Recognizing the achievements of the people of Ukraine in pursuit of freedom and democracy, and expressing the hope that the parliamentary elections on September 30, 2007, preserve and... (Introduced in Senate)

SRES 320 IS 

110th CONGRESS

1st Session

S. RES. 320

Recognizing the achievements of the people of Ukraine in pursuit of freedom and democracy, and expressing the hope that the parliamentary elections on September 30, 2007, preserve and extend these gains and provide for a stable and representative government. 

IN THE SENATE OF THE UNITED STATES


September 18, 2007


Mr. BIDEN (for himself, Mr. LUGAR, and Mr. CARDIN) submitted the following resolution; which was referred to the Committee on Foreign Relations 

________________________________

RESOLUTION

Recognizing the achievements of the people of Ukraine in pursuit of freedom and democracy, and expressing the hope that the parliamentary elections on September 30, 2007, preserve and extend these gains and provide for a stable and representative government. 
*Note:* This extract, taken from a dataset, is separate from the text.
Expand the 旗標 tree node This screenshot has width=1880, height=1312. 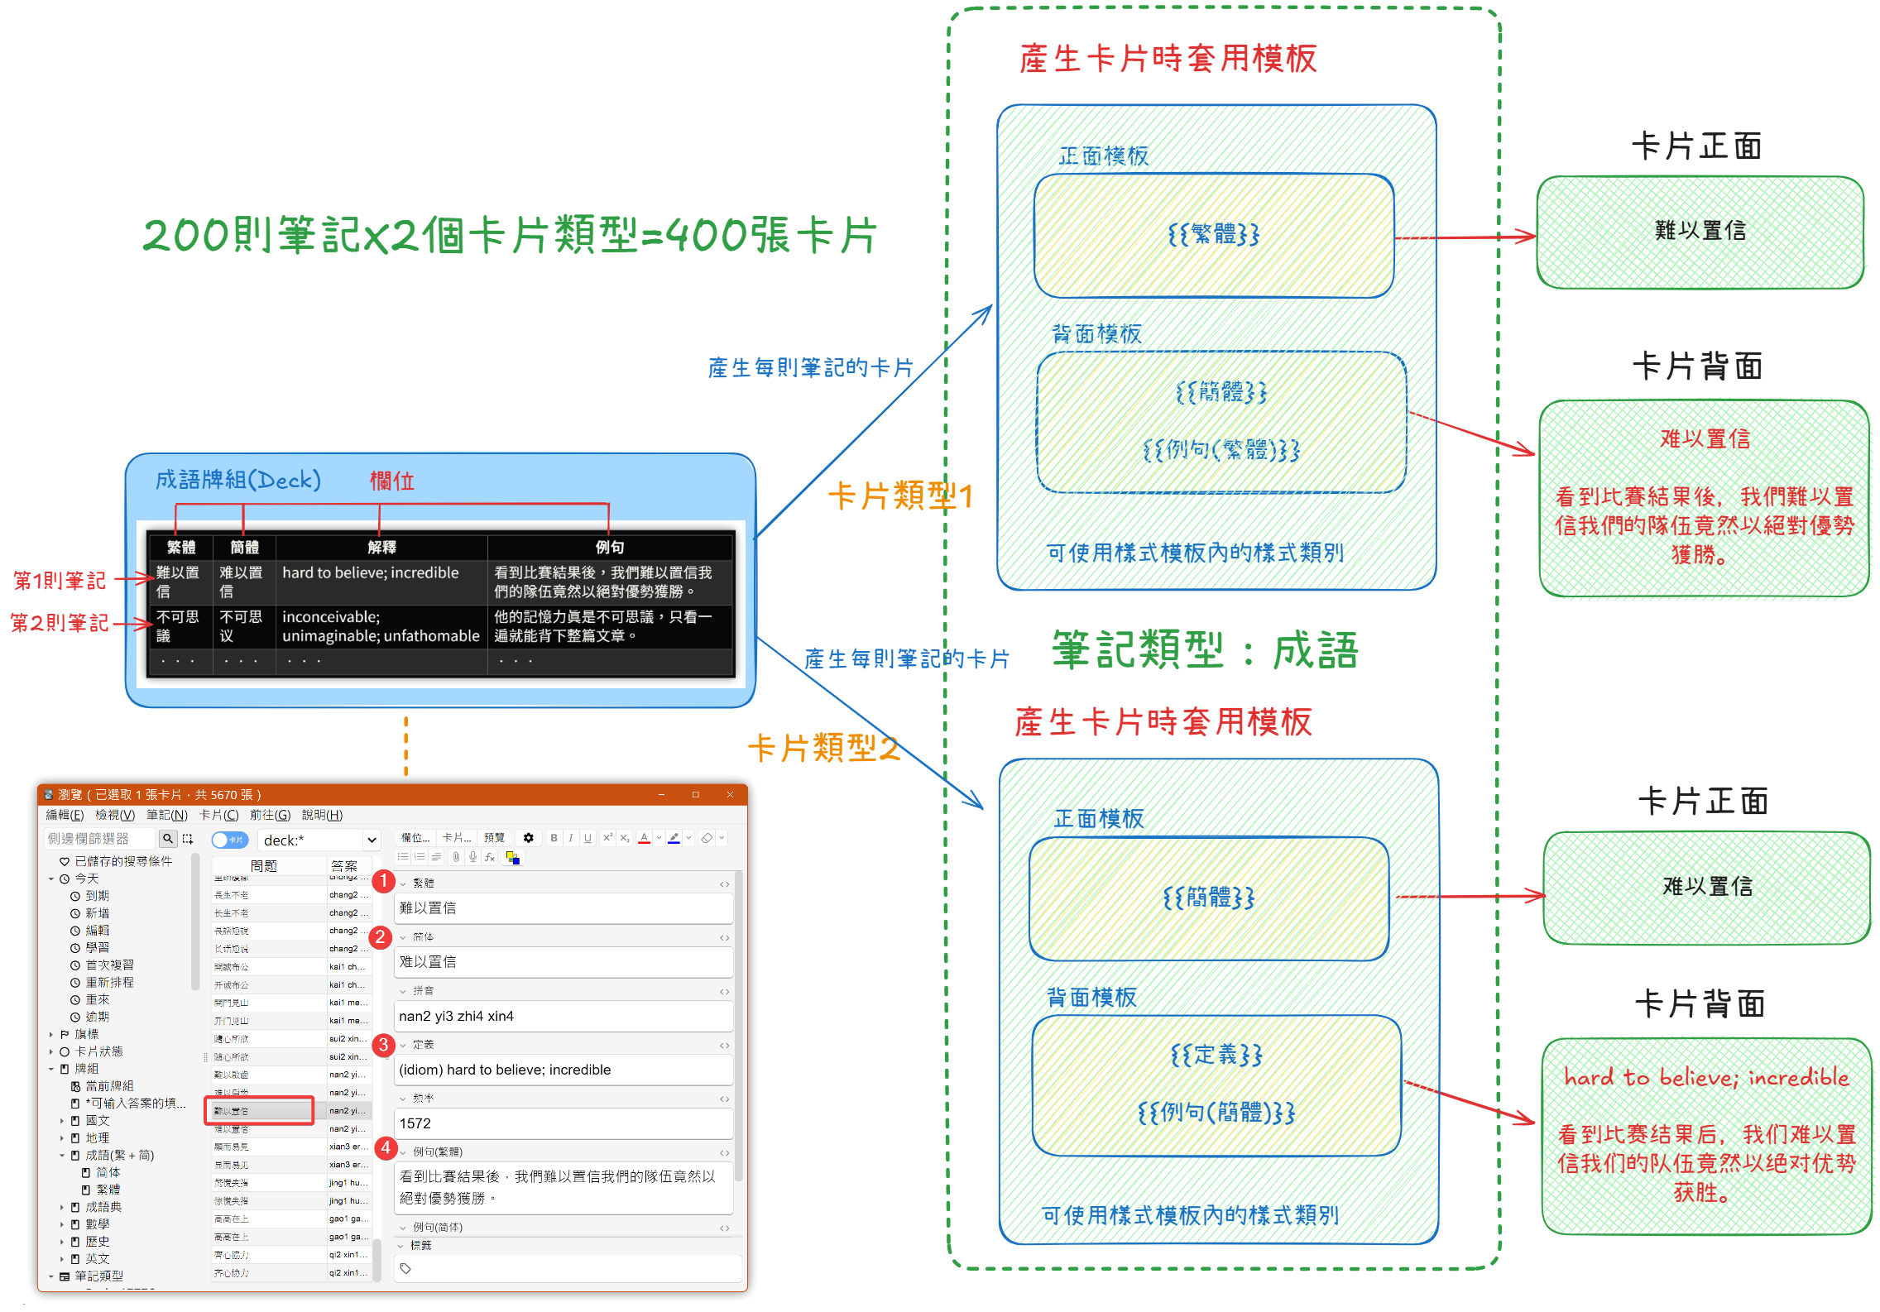point(51,1034)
Whereas the people of Ukraine have overcome financial and political hardships to achieve a democratic system in which decisions have been reached without violence and through free and fair elections; 

Whereas Ukraine has already conducted elections considered free, fair, and consistent with the principles of the Organization for Security and Cooperation in Europe on 2 previous occasions; 

Whereas the people of Ukraine deserve an elected and representative government that can work together and pass legislation to improve the quality of life for all Ukrainians; and 

Whereas the people of Ukraine have successfully established a growing free press, an increasingly independent judiciary, and a respect for human rights and the rule of law, which enhance freedom, stability, and prosperity: Now, therefore, be it 

Resolved, That the Senate--

(1) acknowledges the cooperation and friendship between the people of the United States and the people of Ukraine since the restoration of Ukraine's independence in 1991 and the natural affections of the millions of Americans whose ancestors emigrated from Ukraine;

(2) expresses the admiration of the American people for the ongoing success of the Ukranian people at removing violence from politics, for which Ukrainians should be proud, in particular the free and fair presidential elections of December 26, 2004, and the parliamentary elections of March 26, 2006;

(3) encourages the people of Ukraine to maintain the democratic successes of the Orange Revolution of 2004, and expresses the hope that the leaders of Ukraine will conduct the September 30, 2007, elections in keeping with the standards of the Organization for Security and Cooperation in Europe (OSCE), of which both the United States and Ukraine are participating states;

(4) urges the leaders and parties of Ukraine to overcome past differences and work together constructively to enhance the economic and political stability of the country that the people of Ukraine deserve; and

(5) pledges the continued assistance of the United States to the continued progress and further development of a free and representative democratic government in Ukraine based on the rule of law and the principle of human rights.